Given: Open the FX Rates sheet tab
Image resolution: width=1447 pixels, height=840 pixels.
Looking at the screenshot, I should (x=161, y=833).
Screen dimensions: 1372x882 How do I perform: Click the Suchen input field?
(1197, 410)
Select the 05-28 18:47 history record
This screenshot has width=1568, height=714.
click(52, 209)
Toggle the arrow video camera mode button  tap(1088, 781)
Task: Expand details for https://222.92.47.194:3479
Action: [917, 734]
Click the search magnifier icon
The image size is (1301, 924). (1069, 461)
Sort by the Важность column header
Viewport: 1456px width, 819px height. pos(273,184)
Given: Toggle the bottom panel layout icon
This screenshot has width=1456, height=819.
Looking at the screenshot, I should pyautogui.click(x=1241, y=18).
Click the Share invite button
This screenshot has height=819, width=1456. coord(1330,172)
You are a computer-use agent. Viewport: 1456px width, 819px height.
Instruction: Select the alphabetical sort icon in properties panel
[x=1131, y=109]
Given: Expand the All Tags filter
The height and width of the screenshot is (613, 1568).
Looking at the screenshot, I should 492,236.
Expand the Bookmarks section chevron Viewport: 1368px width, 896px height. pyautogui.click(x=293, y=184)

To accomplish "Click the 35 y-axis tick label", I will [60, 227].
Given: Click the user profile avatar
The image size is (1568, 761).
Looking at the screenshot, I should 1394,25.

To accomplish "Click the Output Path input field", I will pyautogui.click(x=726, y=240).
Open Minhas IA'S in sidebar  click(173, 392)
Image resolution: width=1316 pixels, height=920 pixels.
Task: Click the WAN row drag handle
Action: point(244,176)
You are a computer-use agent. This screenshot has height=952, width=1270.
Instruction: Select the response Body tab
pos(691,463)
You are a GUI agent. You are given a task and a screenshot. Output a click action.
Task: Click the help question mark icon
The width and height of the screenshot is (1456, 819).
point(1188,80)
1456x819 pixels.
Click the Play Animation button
|---|
### ACTIVITY
Each line of the data above is to be set down exactly.

### REPLY
Given: Open the FX Rates sheet tab
Image resolution: width=1447 pixels, height=840 pixels.
Looking at the screenshot, I should (x=161, y=833).
Screen dimensions: 1372x882 How do I perform: Click the Suchen input field?
(1197, 410)
Select the 05-28 18:47 history record
This screenshot has width=1568, height=714.
click(52, 209)
Toggle the arrow video camera mode button  tap(1088, 781)
Task: Expand details for https://222.92.47.194:3479
Action: [917, 734]
Click the search magnifier icon
The image size is (1301, 924). (1069, 461)
Sort by the Важность column header
Viewport: 1456px width, 819px height. pos(273,184)
Given: Toggle the bottom panel layout icon
This screenshot has width=1456, height=819.
Looking at the screenshot, I should pyautogui.click(x=1241, y=18).
Click the Share invite button
This screenshot has height=819, width=1456. coord(1330,172)
You are a computer-use agent. Viewport: 1456px width, 819px height.
Instruction: Select the alphabetical sort icon in properties panel
[x=1131, y=109]
Given: Expand the All Tags filter
The height and width of the screenshot is (613, 1568).
Looking at the screenshot, I should 492,236.
Expand the Bookmarks section chevron Viewport: 1368px width, 896px height. pyautogui.click(x=293, y=184)

To accomplish "Click the 35 y-axis tick label", I will [60, 227].
Given: Click the user profile avatar
The image size is (1568, 761).
Looking at the screenshot, I should 1394,25.

To accomplish "Click the Output Path input field", I will pyautogui.click(x=726, y=240).
Open Minhas IA'S in sidebar  click(173, 392)
Image resolution: width=1316 pixels, height=920 pixels.
Task: Click the WAN row drag handle
Action: point(244,176)
You are a computer-use agent. This screenshot has height=952, width=1270.
Instruction: Select the response Body tab
pos(691,463)
You are a GUI agent. You are given a task and a screenshot. Output a click action.
Task: Click the help question mark icon
The width and height of the screenshot is (1456, 819).
point(1188,80)
1456x819 pixels.
Click the Play Animation button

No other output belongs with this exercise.